----- Task data

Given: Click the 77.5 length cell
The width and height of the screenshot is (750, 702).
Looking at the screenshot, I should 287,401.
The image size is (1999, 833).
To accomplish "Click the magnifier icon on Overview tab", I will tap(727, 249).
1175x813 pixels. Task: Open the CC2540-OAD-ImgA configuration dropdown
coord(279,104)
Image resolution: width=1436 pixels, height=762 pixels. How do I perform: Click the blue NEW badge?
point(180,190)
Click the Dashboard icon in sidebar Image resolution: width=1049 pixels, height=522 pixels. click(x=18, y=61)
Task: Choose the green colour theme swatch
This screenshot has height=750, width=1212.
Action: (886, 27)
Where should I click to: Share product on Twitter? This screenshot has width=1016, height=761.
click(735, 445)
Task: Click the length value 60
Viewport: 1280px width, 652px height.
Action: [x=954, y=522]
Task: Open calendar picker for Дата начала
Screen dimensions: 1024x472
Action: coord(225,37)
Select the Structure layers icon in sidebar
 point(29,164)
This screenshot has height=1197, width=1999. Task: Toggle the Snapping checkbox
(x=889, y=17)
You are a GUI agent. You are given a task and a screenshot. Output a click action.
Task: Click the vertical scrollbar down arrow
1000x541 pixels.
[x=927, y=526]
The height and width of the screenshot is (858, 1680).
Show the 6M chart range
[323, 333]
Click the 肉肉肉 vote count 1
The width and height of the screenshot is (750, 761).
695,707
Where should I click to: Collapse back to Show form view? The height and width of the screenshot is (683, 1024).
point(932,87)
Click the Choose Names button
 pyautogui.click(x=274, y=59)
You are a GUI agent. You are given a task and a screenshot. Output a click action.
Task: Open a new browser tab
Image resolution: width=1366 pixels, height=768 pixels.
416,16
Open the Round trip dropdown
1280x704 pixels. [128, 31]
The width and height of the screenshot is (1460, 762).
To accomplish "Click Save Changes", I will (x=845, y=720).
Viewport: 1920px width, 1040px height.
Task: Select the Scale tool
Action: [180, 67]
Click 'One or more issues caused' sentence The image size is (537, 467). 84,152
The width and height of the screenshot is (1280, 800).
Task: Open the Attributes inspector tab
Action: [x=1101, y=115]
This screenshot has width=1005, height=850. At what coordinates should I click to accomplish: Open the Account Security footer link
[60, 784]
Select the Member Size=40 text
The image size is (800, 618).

----------

**What to do**:
Switch "dropdown" to "menu" in the data from the line with "Task: Open calendar picker for Дата начала" up to and including the final line of the data, and reproduce those lines with nothing else altered.

**Full response**:
Task: Open calendar picker for Дата начала
Screen dimensions: 1024x472
Action: coord(225,37)
Select the Structure layers icon in sidebar
 point(29,164)
This screenshot has height=1197, width=1999. Task: Toggle the Snapping checkbox
(x=889, y=17)
You are a GUI agent. You are given a task and a screenshot. Output a click action.
Task: Click the vertical scrollbar down arrow
1000x541 pixels.
[x=927, y=526]
The height and width of the screenshot is (858, 1680).
Show the 6M chart range
[323, 333]
Click the 肉肉肉 vote count 1
The width and height of the screenshot is (750, 761).
695,707
Where should I click to: Collapse back to Show form view? The height and width of the screenshot is (683, 1024).
point(932,87)
Click the Choose Names button
 pyautogui.click(x=274, y=59)
You are a GUI agent. You are given a task and a screenshot. Output a click action.
Task: Open a new browser tab
Image resolution: width=1366 pixels, height=768 pixels.
416,16
Open the Round trip menu
1280x704 pixels. [128, 31]
The width and height of the screenshot is (1460, 762).
To accomplish "Click Save Changes", I will (x=845, y=720).
Viewport: 1920px width, 1040px height.
Task: Select the Scale tool
Action: [180, 67]
Click 'One or more issues caused' sentence The image size is (537, 467). 84,152
The width and height of the screenshot is (1280, 800).
Task: Open the Attributes inspector tab
Action: [x=1101, y=115]
This screenshot has width=1005, height=850. At what coordinates should I click to accomplish: Open the Account Security footer link
[60, 784]
Select the Member Size=40 text
The image size is (800, 618).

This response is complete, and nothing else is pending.